Today is the 50th anniversary of the crash during a European competition that literally made him famous by accident. The clip endured for decades as part of the opening for each weeks Wide World of Sports and lives on as a YouTube favorite.
(Excerpt) Read more at sportscasting.com ...
Boy do I ever remember that.
I was kind of a Ski Jumping fanatic back then.
Wasn’t Bogataj in reality a very good skier?
I consider myself as brave as the next guy, maybe even braver, but there is no way I would try ski jumping.
Classic Vintage Crash Scene Ping)))
I remember watching that too. I seem to remember that the ski jump got really icy that day and they eventually stopped the competition. So it wasnt the skiers fault, just bad conditions.
Ski Jumping is one of those things I’ll never figure out how anyone can have the guts to do.
Innocent times.
No crash helmet back then.
In winter sports, its the mens downhill that has to be the most treacherous event of them all. And the skeleton (like the luge, but HEAD FIRST down the hill) is like racing at Daytona without a harness or a windshield in the car.
My all-time Olympic moment is still Franz Klammer in the 1976 Winter Olympics downhill.
VERY good jumper. VERY good. Like all the Euro jumpers.
I used to go to the Pine Mountain Classic-as they call it now, every year. Thats in Iron Mountain MI.

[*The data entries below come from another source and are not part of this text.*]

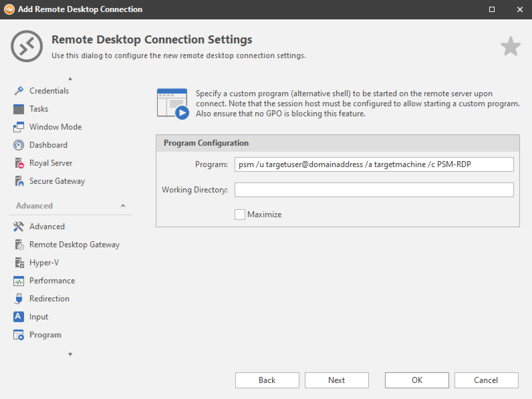Screen dimensions: 532x399
Task: Select the Secure Gateway icon
Action: [19, 181]
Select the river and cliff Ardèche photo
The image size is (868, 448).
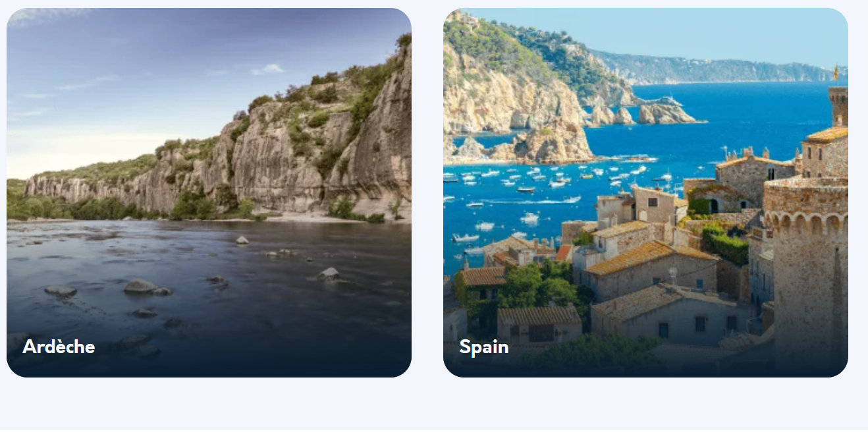point(209,192)
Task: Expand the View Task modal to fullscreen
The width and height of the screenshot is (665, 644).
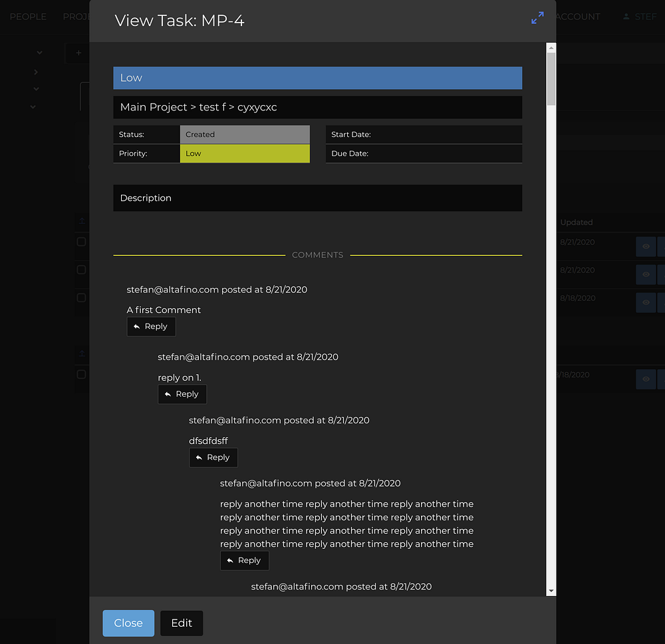Action: [x=537, y=18]
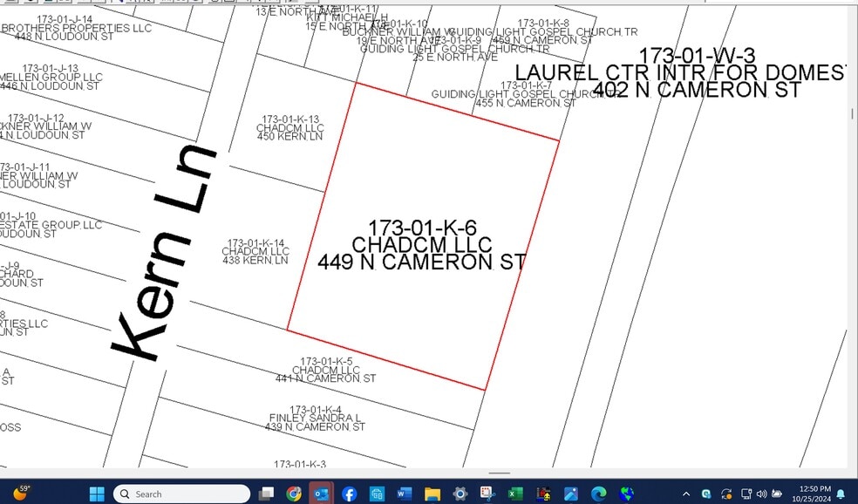Image resolution: width=858 pixels, height=504 pixels.
Task: Open File Explorer from the taskbar
Action: (x=432, y=494)
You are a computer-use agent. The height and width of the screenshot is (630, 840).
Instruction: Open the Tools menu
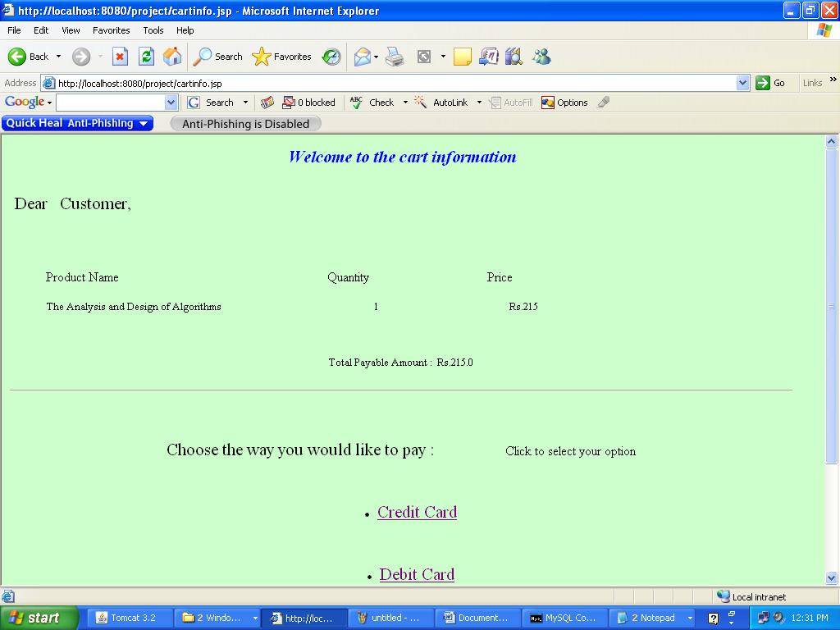tap(153, 30)
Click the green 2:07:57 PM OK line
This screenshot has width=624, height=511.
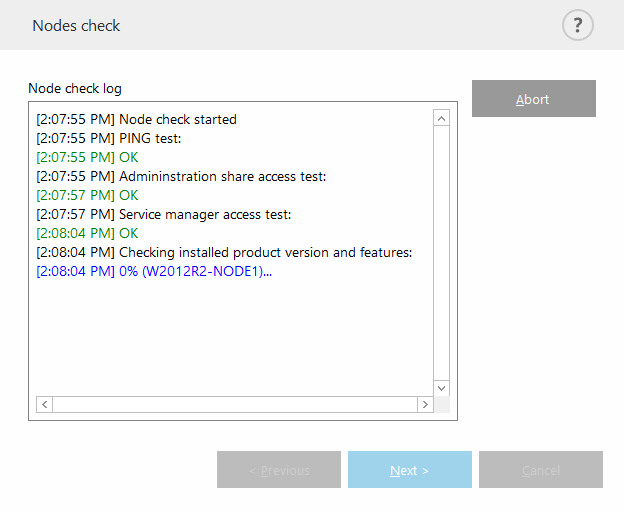[87, 195]
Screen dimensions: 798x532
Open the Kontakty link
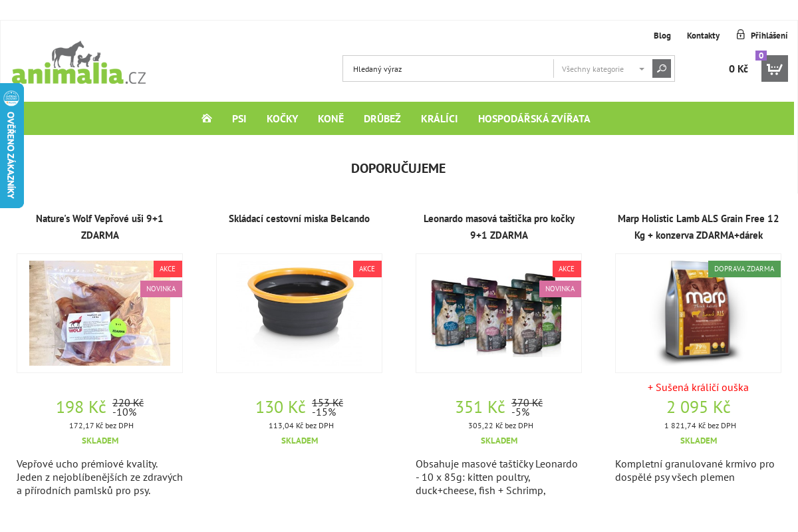pos(703,35)
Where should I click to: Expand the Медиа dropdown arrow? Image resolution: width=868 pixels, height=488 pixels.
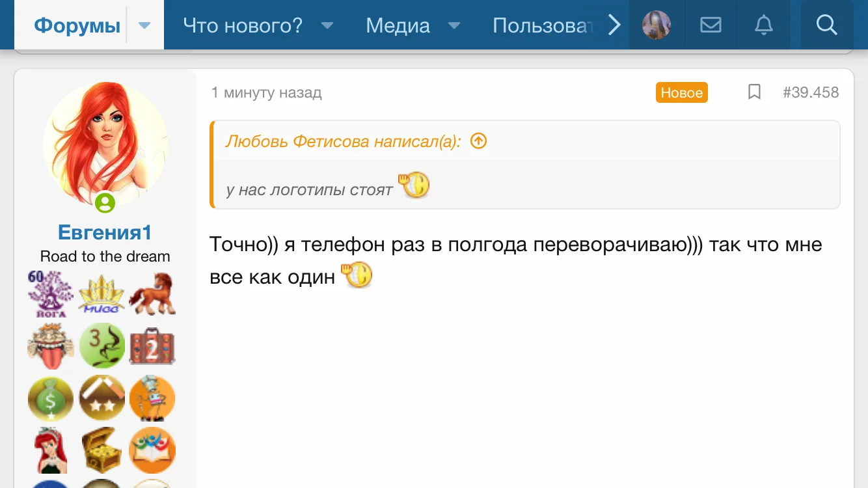click(x=454, y=25)
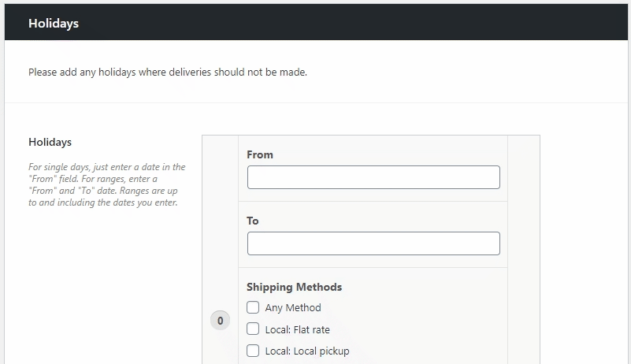
Task: Click the bold Holidays setting label
Action: click(50, 143)
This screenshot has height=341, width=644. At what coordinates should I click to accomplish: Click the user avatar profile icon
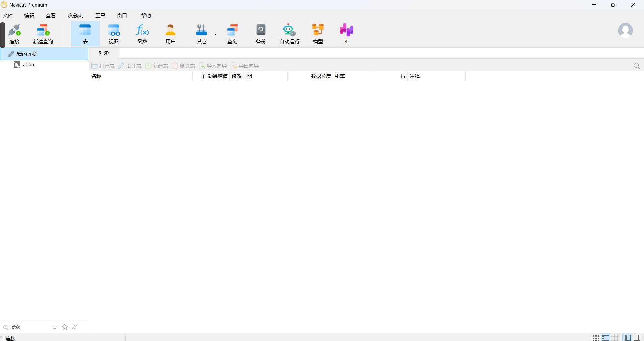pos(625,31)
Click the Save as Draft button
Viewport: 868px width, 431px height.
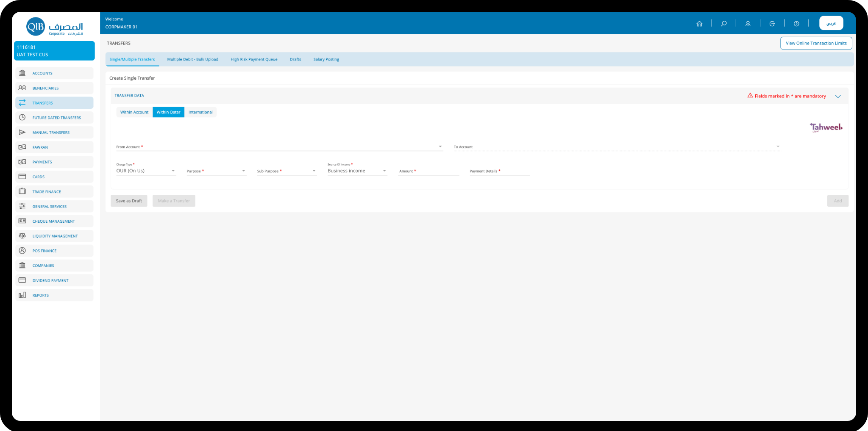129,201
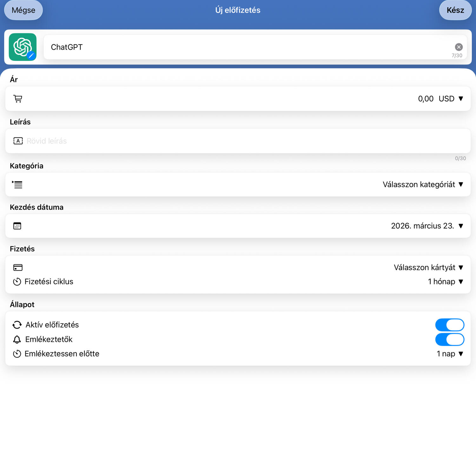Open the 2026. március 23. date picker

pyautogui.click(x=427, y=226)
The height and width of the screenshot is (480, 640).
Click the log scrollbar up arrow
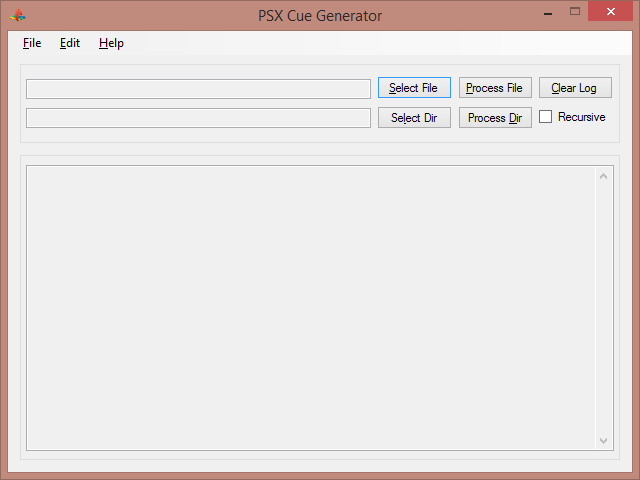[604, 176]
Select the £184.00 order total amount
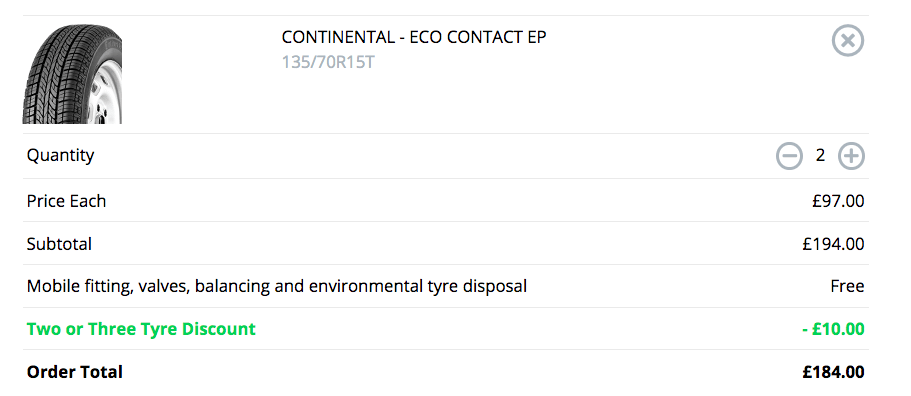Image resolution: width=911 pixels, height=396 pixels. (834, 372)
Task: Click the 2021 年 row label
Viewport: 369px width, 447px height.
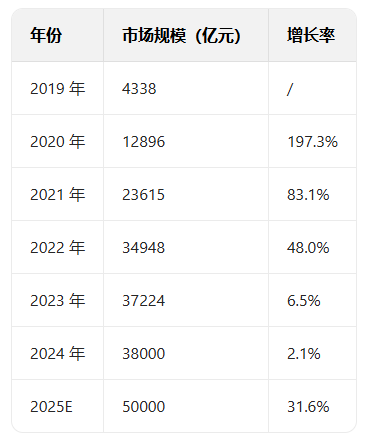Action: pos(58,195)
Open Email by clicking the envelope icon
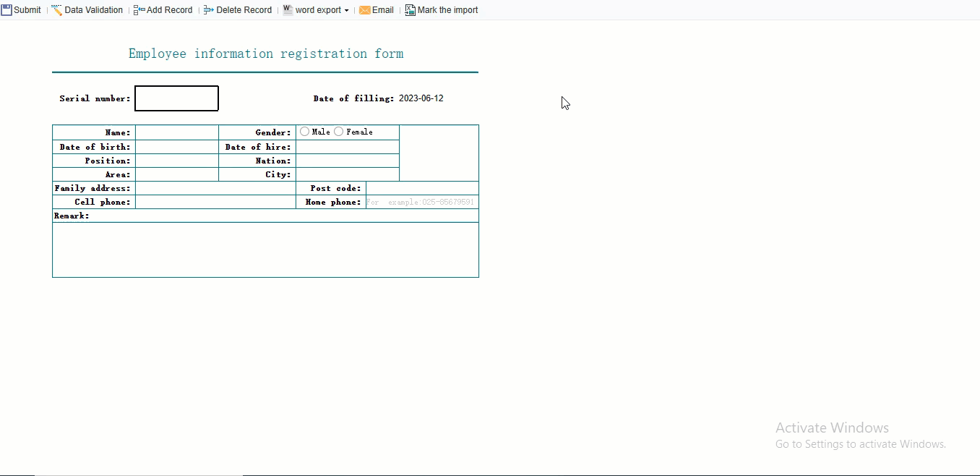This screenshot has width=980, height=476. tap(365, 9)
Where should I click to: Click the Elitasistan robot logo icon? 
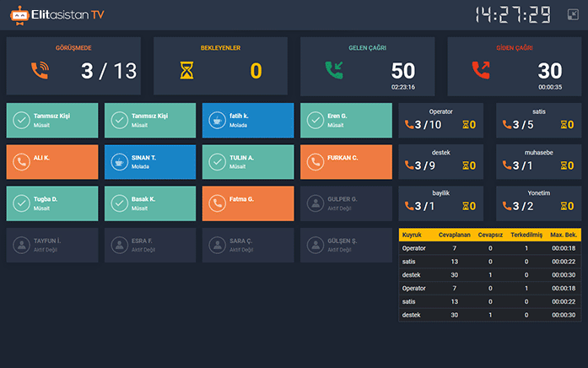click(19, 16)
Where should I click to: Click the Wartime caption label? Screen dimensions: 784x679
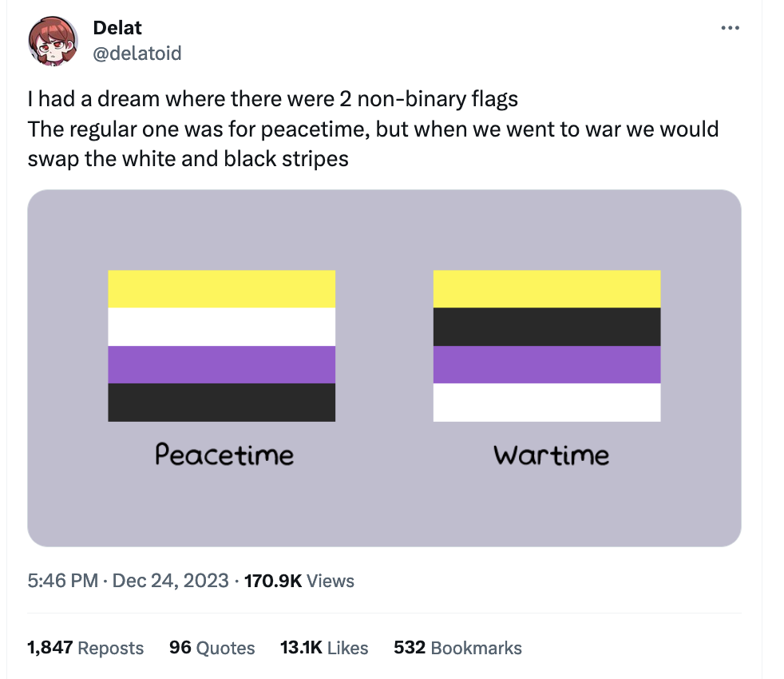pos(549,455)
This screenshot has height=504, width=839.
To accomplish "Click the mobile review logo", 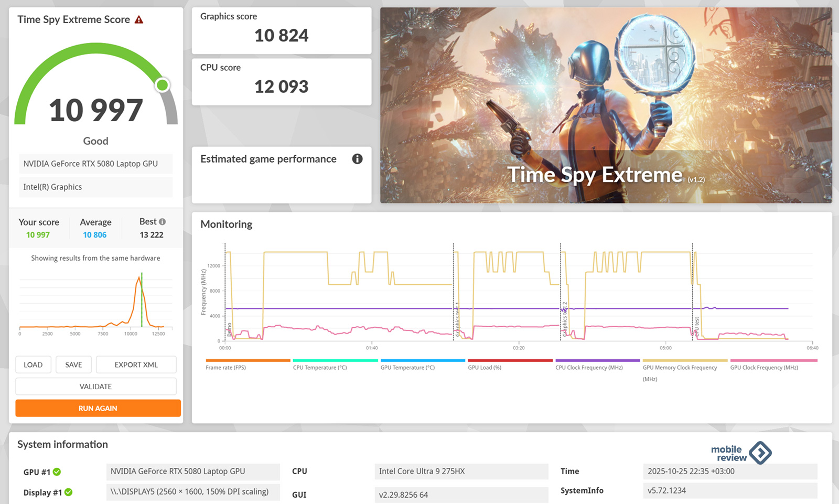I will [740, 453].
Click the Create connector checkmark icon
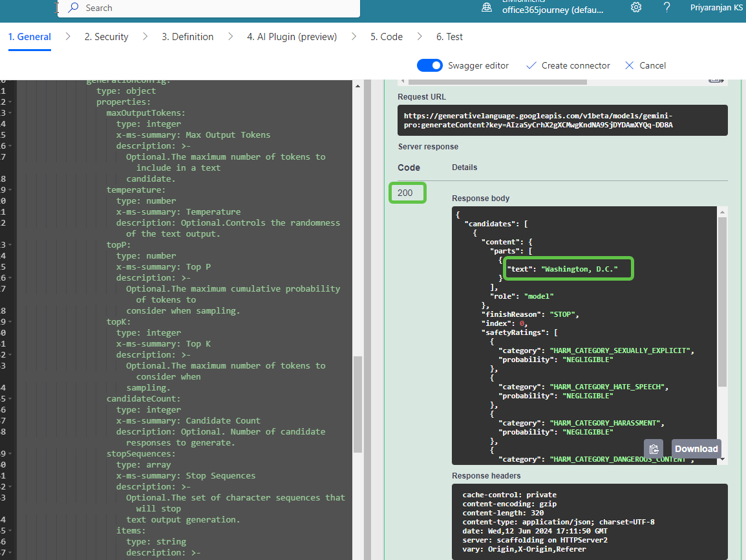The image size is (746, 560). pyautogui.click(x=531, y=65)
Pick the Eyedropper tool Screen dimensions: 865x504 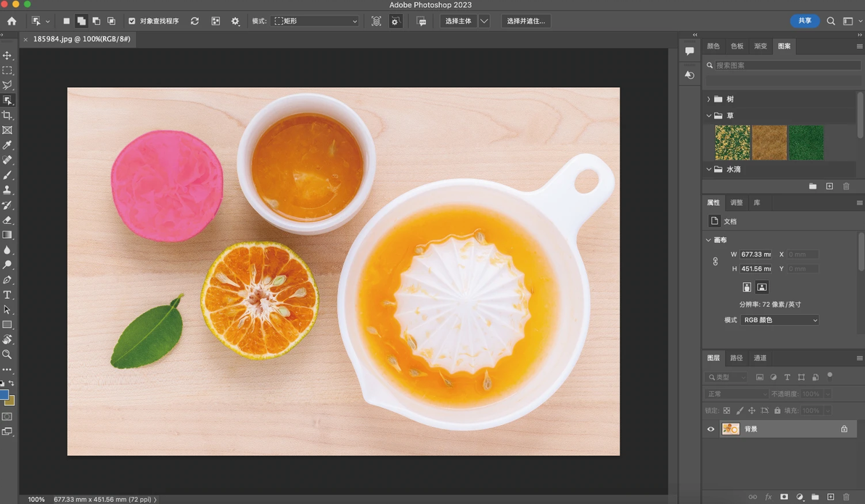point(7,146)
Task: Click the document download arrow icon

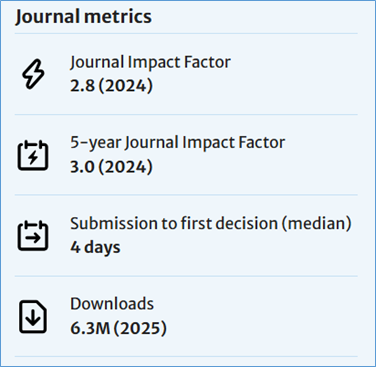Action: [x=33, y=317]
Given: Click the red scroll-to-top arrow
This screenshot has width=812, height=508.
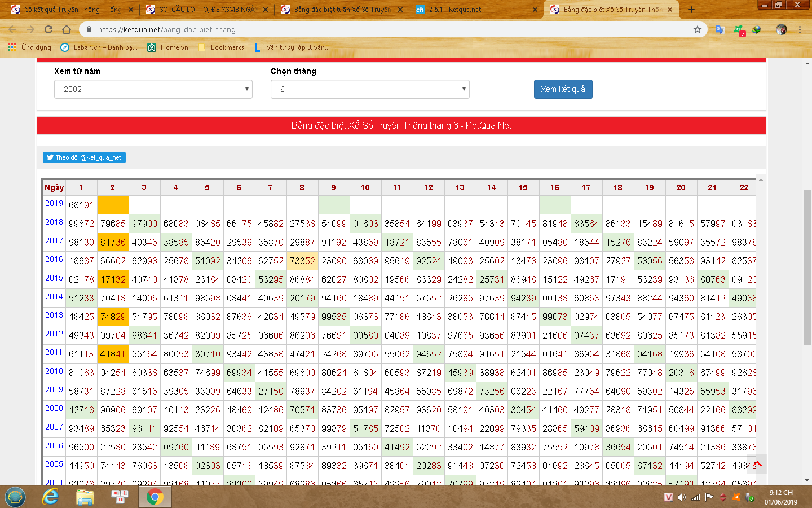Looking at the screenshot, I should tap(757, 464).
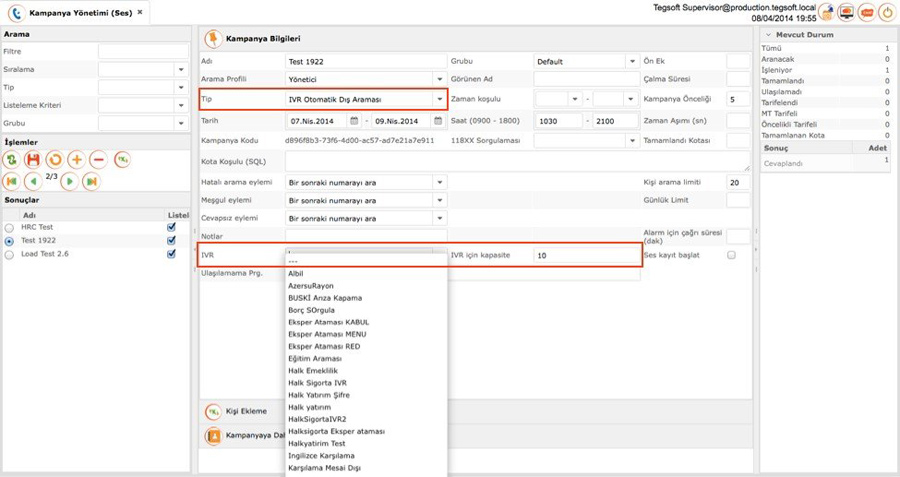Jump to the last record icon
This screenshot has height=477, width=900.
click(91, 181)
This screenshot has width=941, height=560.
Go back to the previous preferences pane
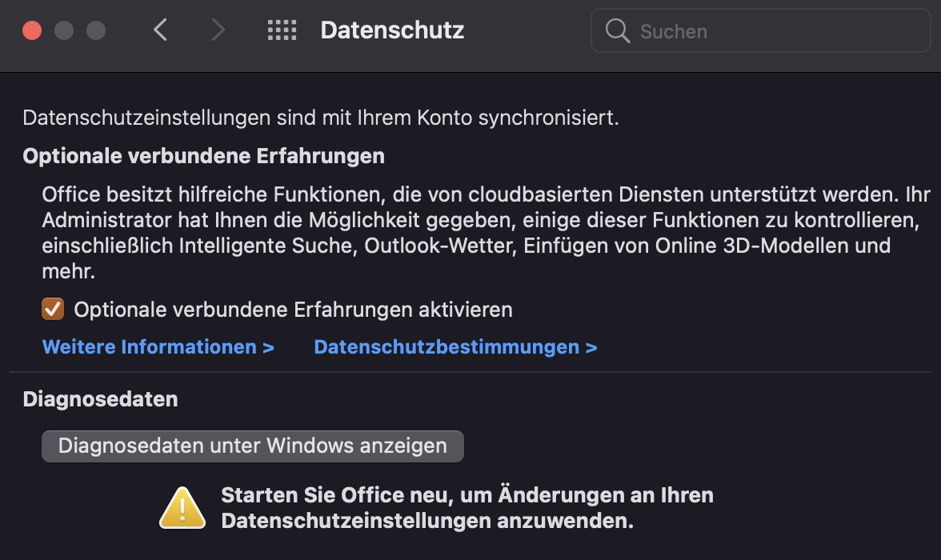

The jumpers, although they compete against others, will tell you that the number one competitor they compete against is the hill.
I have watched them group up and talk to each other on how the heck they can beat that hill.
Tell you what, you can actually say that they are NUTS.
Ski flying is really something. I dont even know what the record is now and I would bet its over 700 feet.
Back in the early 2000s the first to adapt the “V” shape style was a Fin. A kid who was 16 at the time..I think.
Because it’s fun.
It’s like repelling, only sideways.
I’ve stood at the top of the ski jump hill in Park City (2002 Olympic Venue), and OMG it is steep!
You can see a few interesting sports legends in most of these intro’s.
My favorite so far is from 1980 which gives you a second “Agony of Defeat” along with this one.
Starts at 3:38 in this clip:
Vinz Clortho, Keymaster of Gozer [Ghostbusters]:
Many Old Mils and Pabsts knew what it was to be chugged in the depths of the Finns and Swedes that day I can tell you."